The race to create more powerful artificial intelligence applications has also created a huge demand for high-quality training data and competition over who gets to use that data. And a lot of that demand is in China. As NPR's Emily Fang and Owen Soh report. In this brand-spanking-new office building in northeastern China, rows and rows of people sit silently clicking at their computer screens.
This is the fuel that powers so much of generative AI, raw data. And this data processing center is the brainchild of this man. My name is Henry, Henry Chen. He's the founder of Sapien AI. It hires people around the world to collect data and tag and organize it so it can be used to train a variety of artificial intelligence applications.
China is a big market. Especially after DeepSeek came out. DeepSeek, the Chinese chatbot performing on par with American-trained chatbots, but trained at a fraction of the cost.

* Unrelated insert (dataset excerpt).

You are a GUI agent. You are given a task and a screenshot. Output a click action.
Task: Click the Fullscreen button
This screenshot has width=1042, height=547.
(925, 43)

That demand for data is why Chen's company now has about 60 employees in China labeling maps of Chinese streets. This data today is being used to train an autonomous driving program. It looks very abstract. That's NPR producer Ao Wencao. I see people working in front of computers, but on the computer screens there are black backgrounds with...

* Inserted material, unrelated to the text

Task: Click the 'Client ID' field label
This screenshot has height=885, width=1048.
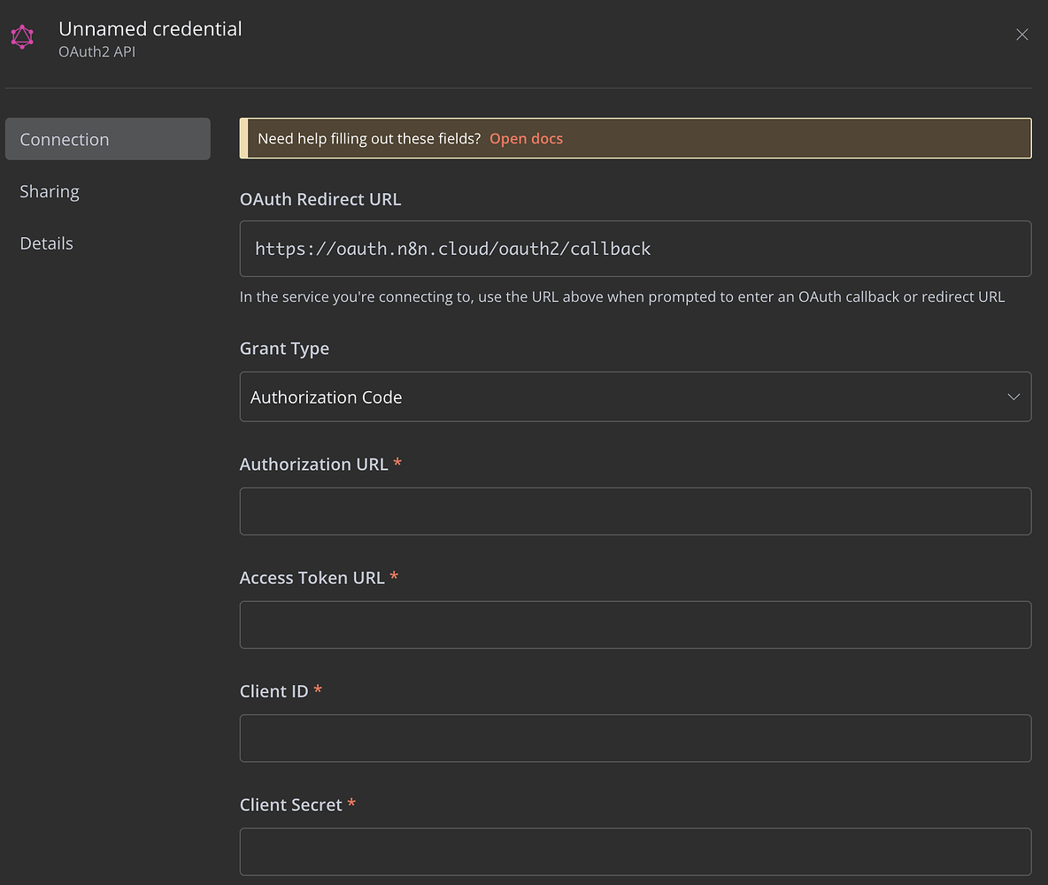Action: pyautogui.click(x=274, y=691)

Squares. Squares and green dots. It almost looks like, Alwyn says, laughing, the television show Severance. The data may look abstract, but it's a valuable commodity, says Rohir Kremers. He's a professor at Leiden University in the Netherlands who studies China's digital technology policies. They believe that data is an economic input.
And in a way, they see it as akin in that sense to raw materials. Chatbots today, like ChatGPT, need literally trillions of data points to get up to speed. And who owns that data has increasingly been a competition between companies and between countries like the U.S. and China. Each wants an edge over the other in AI, and that means hoarding data.
Data is such a choke point that since last year, China's cyberspace regulators have to approve any bulk export of data out of the country, which is in part why Sapien AI, a Canadian company, is in China to begin with. For the AI models that are trained here, the data needs to be processed in the country and cannot leave the country. The race to create and protect data is also because the data AI companies want is getting more complicated.
Olga Mugerskaya, the founder of an Amsterdam-registered data processing company called Toloka, now specializes in creating datasets for highly technical scientific and engineering fields. She uses an analogy that compares early AI models to human toddlers. The person is like two years old. He or she is taught by kids' books with very bright pictures.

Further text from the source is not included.